#### DATA LISTING
** Start **

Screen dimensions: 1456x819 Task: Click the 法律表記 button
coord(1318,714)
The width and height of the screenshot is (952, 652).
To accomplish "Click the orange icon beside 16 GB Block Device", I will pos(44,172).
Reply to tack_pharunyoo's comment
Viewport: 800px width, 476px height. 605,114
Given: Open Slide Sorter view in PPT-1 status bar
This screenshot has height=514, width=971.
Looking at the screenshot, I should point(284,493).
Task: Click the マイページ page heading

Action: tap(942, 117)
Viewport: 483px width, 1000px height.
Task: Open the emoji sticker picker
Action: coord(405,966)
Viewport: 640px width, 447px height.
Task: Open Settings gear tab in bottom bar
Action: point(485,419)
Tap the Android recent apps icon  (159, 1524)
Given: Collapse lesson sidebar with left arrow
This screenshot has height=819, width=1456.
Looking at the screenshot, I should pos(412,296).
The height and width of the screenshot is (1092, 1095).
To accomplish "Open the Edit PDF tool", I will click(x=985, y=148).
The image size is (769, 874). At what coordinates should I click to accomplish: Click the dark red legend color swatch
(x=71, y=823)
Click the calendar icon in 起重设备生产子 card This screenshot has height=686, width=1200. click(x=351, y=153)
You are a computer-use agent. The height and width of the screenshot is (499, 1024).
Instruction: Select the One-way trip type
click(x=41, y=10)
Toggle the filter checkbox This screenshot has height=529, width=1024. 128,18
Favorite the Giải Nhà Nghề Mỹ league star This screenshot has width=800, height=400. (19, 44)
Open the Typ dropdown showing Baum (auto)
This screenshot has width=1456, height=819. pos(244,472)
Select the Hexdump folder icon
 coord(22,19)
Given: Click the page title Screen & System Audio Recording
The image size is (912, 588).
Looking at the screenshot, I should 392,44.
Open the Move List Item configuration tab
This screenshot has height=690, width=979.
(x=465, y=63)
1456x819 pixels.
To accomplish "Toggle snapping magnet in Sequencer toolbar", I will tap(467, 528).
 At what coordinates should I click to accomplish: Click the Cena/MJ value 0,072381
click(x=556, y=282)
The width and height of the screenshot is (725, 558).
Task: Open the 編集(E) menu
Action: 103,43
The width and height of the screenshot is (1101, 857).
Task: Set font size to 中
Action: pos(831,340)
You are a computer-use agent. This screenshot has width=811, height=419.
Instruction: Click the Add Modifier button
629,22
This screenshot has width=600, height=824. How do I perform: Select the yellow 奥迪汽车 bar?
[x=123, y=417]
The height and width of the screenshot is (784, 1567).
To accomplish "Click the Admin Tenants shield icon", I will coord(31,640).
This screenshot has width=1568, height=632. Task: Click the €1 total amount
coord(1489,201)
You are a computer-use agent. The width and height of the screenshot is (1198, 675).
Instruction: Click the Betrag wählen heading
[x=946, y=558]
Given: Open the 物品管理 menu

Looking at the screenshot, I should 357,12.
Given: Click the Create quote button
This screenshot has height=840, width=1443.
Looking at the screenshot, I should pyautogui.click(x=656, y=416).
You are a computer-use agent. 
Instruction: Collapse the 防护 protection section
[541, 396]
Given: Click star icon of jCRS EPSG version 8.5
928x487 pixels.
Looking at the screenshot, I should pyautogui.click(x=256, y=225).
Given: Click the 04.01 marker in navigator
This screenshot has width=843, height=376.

** End **

#### TASK STATEMENT
Copy the data above word for word, starting at the line that has "Toggle the filter" and ending after the line that has "(x=465, y=63)".

#### ANSWER TO THE EXERCISE
Toggle the filter checkbox This screenshot has height=529, width=1024. 128,18
Favorite the Giải Nhà Nghề Mỹ league star This screenshot has width=800, height=400. (19, 44)
Open the Typ dropdown showing Baum (auto)
This screenshot has width=1456, height=819. pos(244,472)
Select the Hexdump folder icon
 coord(22,19)
Given: Click the page title Screen & System Audio Recording
The image size is (912, 588).
Looking at the screenshot, I should 392,44.
Open the Move List Item configuration tab
This screenshot has height=690, width=979.
(x=465, y=63)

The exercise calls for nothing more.